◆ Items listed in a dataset

"""

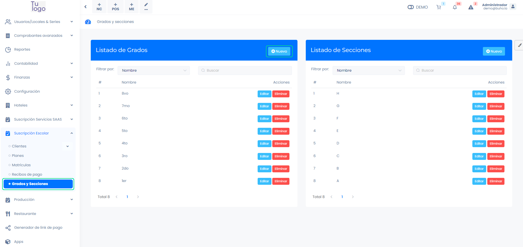Image resolution: width=523 pixels, height=247 pixels.
Task: Open the shopping cart icon
Action: click(x=439, y=7)
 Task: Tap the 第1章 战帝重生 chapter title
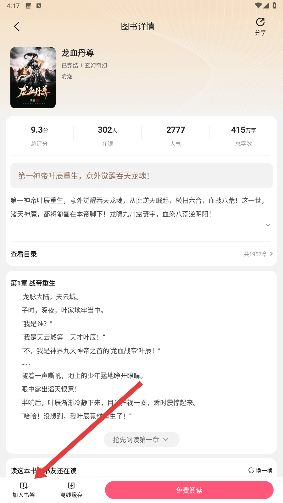(x=33, y=283)
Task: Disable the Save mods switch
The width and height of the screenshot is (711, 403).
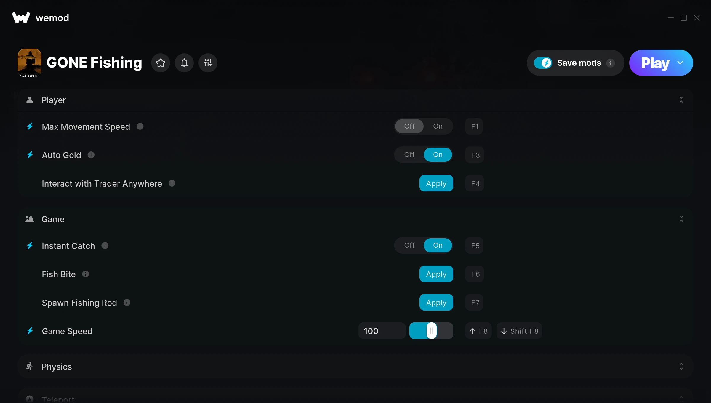Action: (543, 63)
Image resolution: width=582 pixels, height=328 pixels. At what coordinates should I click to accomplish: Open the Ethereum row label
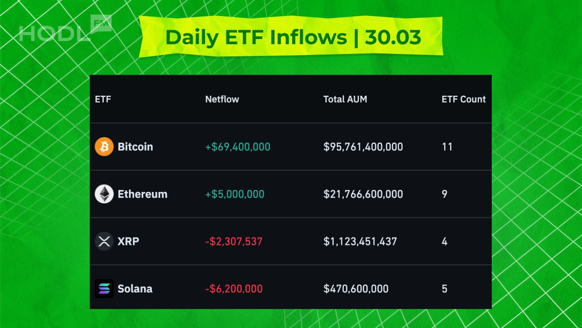tap(143, 194)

"""

◆ Task to complete
Please transcribe exactly the lines from the one containing "Image resolution: width=582" through the final line of the data, including both, and nothing else. Pictures are to be left out.

◆ The completed task
Image resolution: width=582 pixels, height=328 pixels. At what coordinates should I click to accomplish: Open the Ethereum row label
tap(143, 194)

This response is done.